Task instructions » From start to end, write out the following data exactly, apart from its images.

Dataset records:

★ ★ ★ ★ ★

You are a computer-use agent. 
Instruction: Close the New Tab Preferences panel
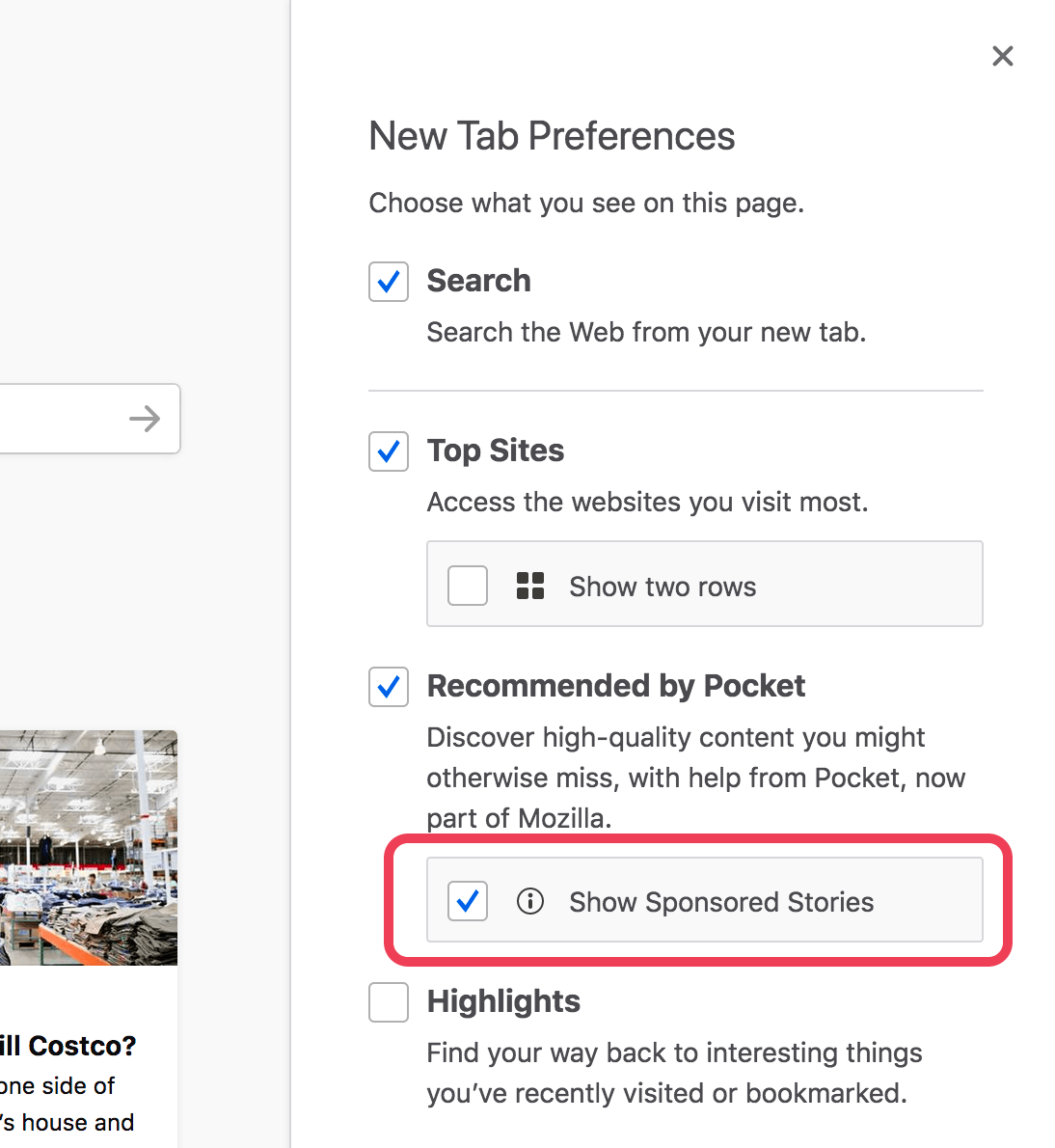[1002, 56]
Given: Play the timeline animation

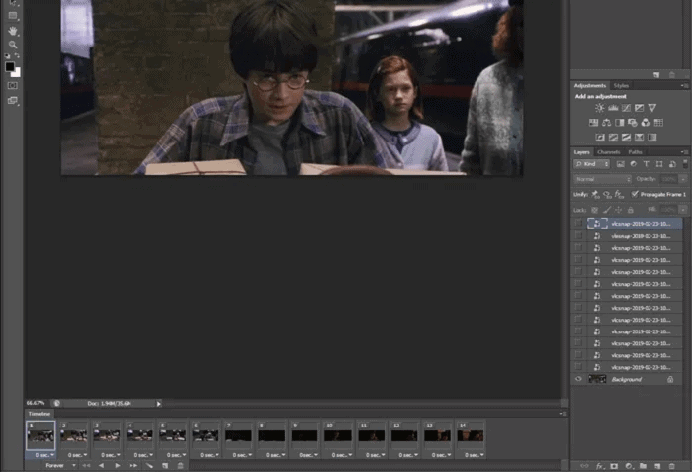Looking at the screenshot, I should [x=117, y=465].
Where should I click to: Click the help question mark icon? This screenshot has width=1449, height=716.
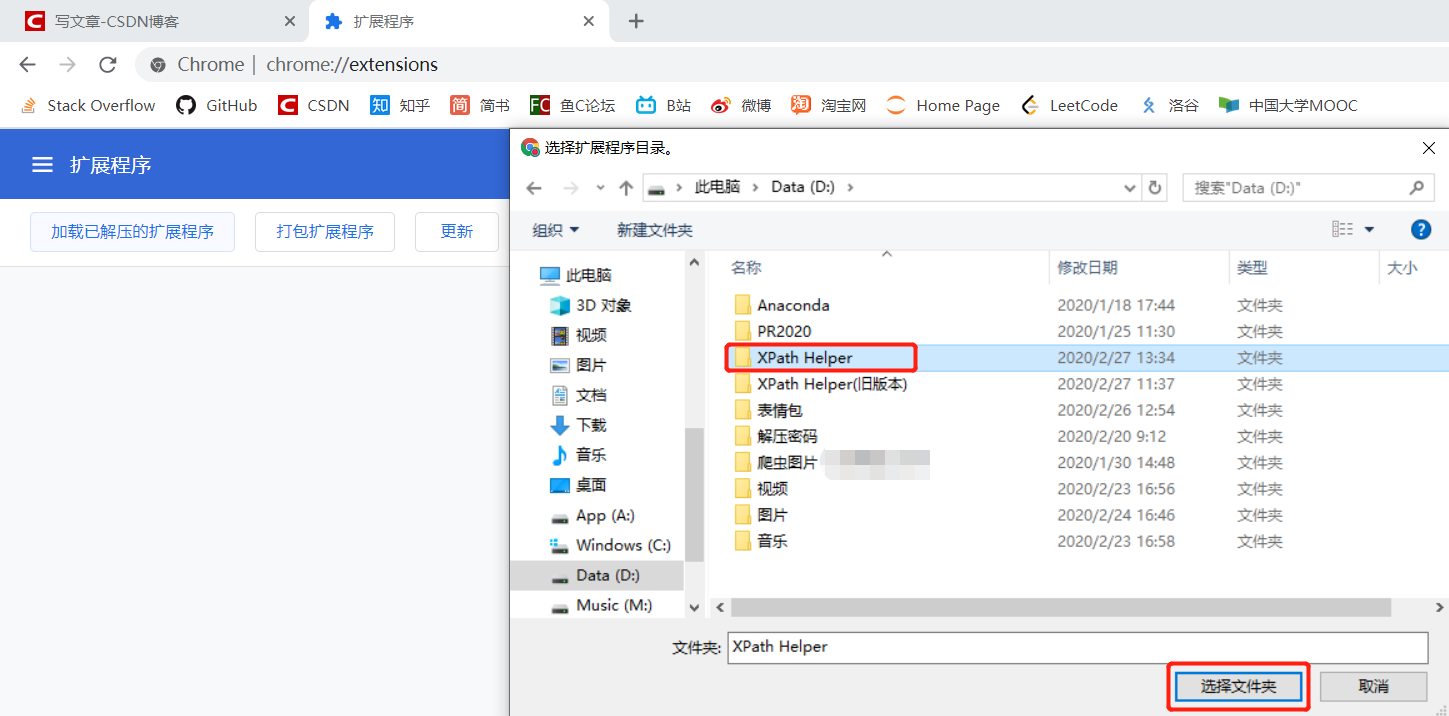point(1421,229)

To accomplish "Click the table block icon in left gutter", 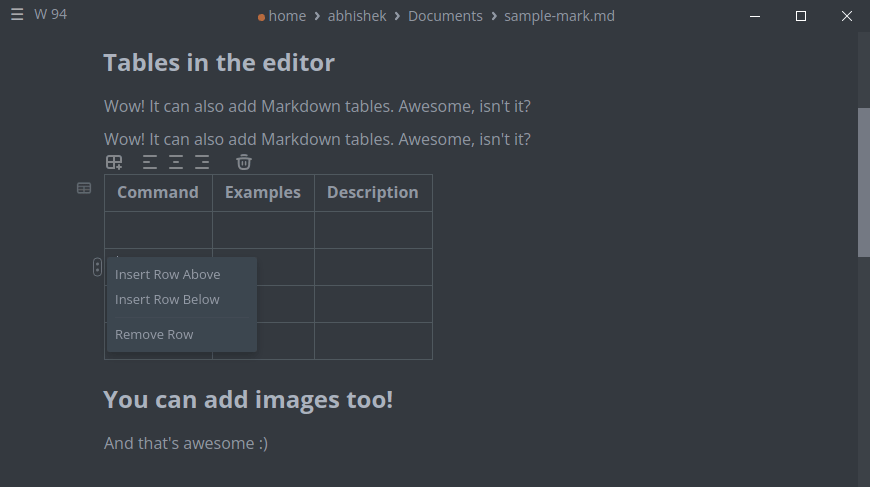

★ ★ ★ ★ ★

Solution to this task »
You are a computer-use agent. 
Instruction: Close the New Tab Preferences panel
[1002, 56]
Given: Play the timeline animation

Looking at the screenshot, I should [x=117, y=465].
Where should I click to: Click the help question mark icon? This screenshot has width=1449, height=716.
point(1421,229)

To accomplish "Click the table block icon in left gutter", 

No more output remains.